#### TASK MATERIAL:
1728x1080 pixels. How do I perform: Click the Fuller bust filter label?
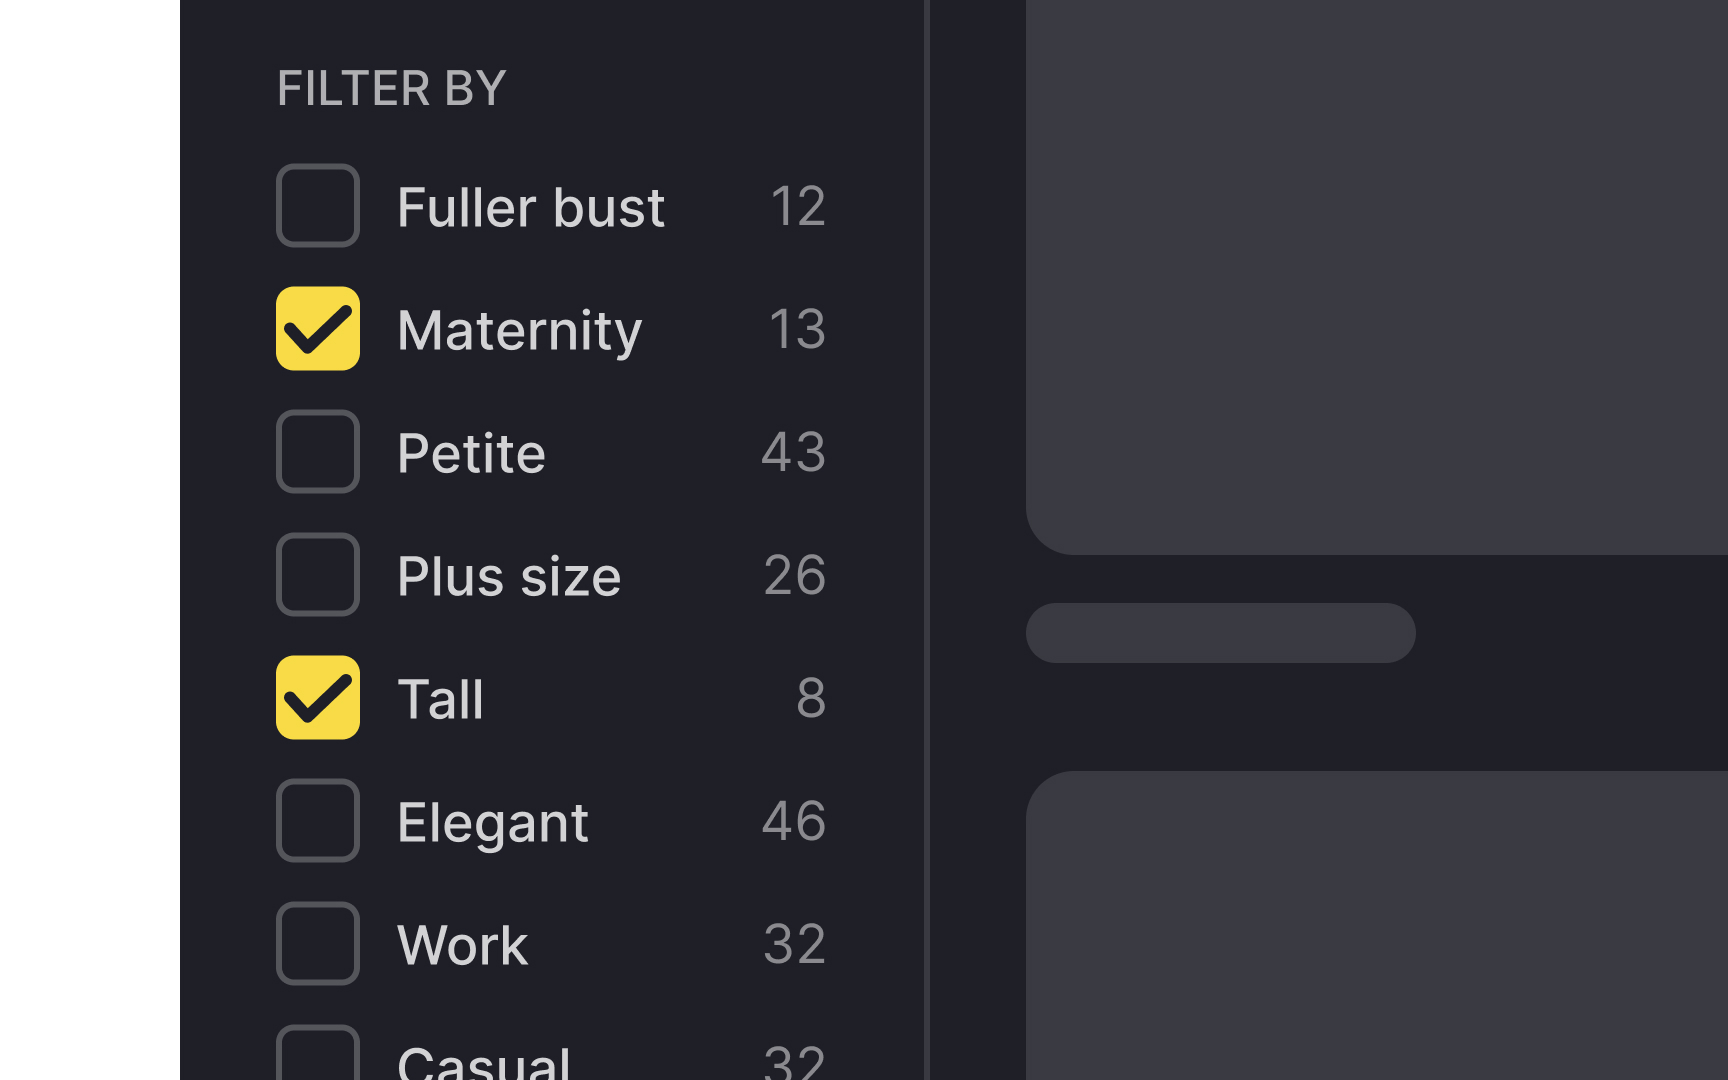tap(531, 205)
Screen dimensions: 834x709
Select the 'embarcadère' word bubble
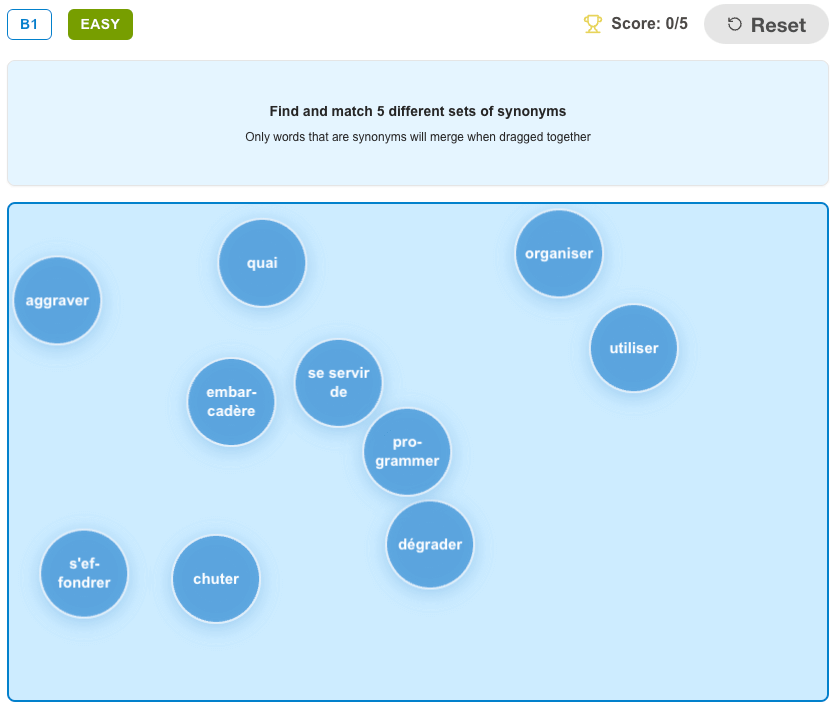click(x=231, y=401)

...

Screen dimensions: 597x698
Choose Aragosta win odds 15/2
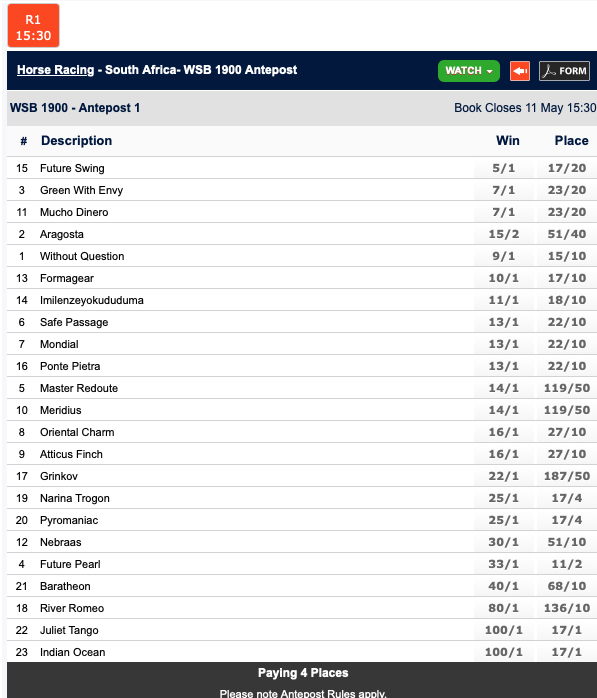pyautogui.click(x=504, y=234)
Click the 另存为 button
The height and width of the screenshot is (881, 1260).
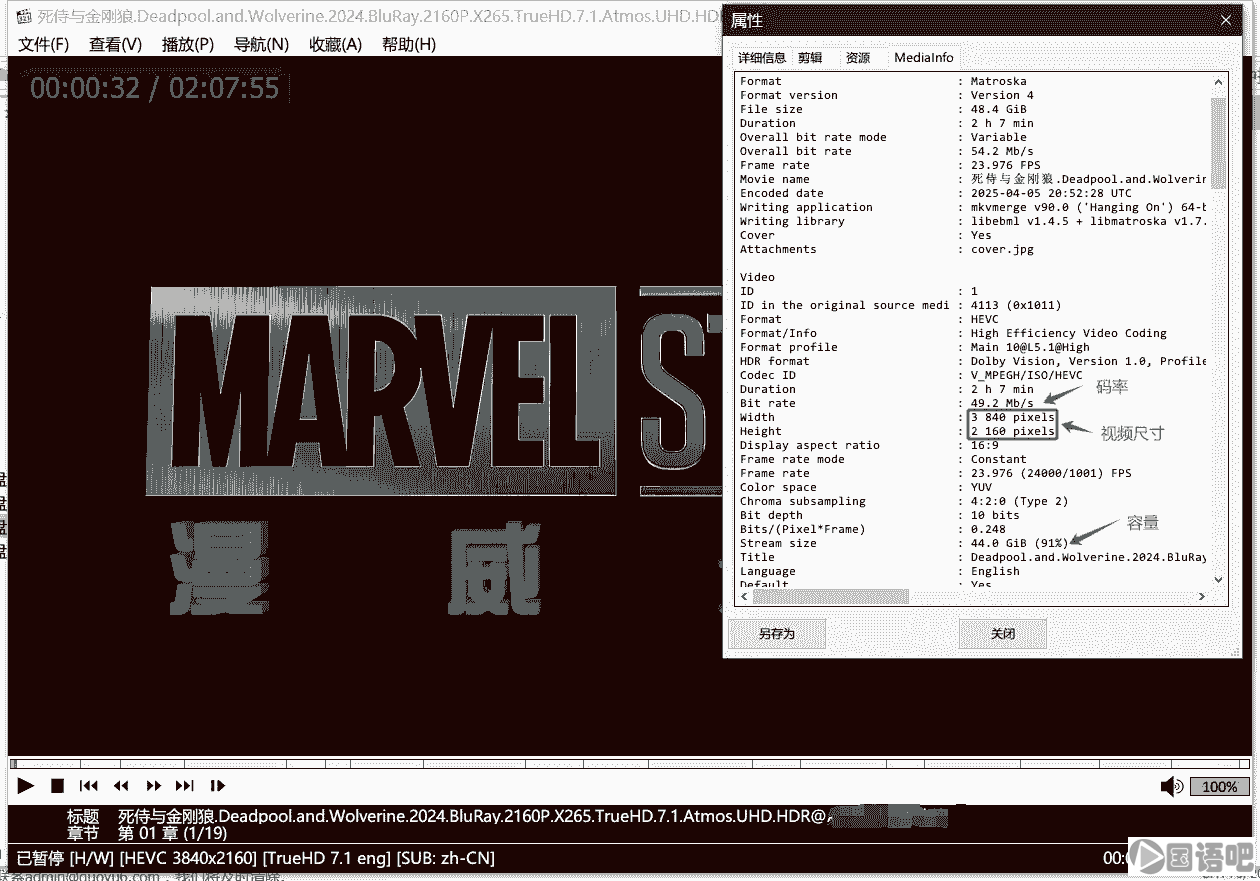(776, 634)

#### WORK TO COMPLETE:
Write out again, unchanged, the items from the line with "1728x1080 pixels. How" up to and including the line with "click(x=231, y=401)", leaving out the pictures.

#### FINAL ANSWER:
1728x1080 pixels. How do I perform: Click the Fuller bust filter label?
tap(531, 205)
Screen dimensions: 834x709
Select the 'embarcadère' word bubble
click(x=231, y=401)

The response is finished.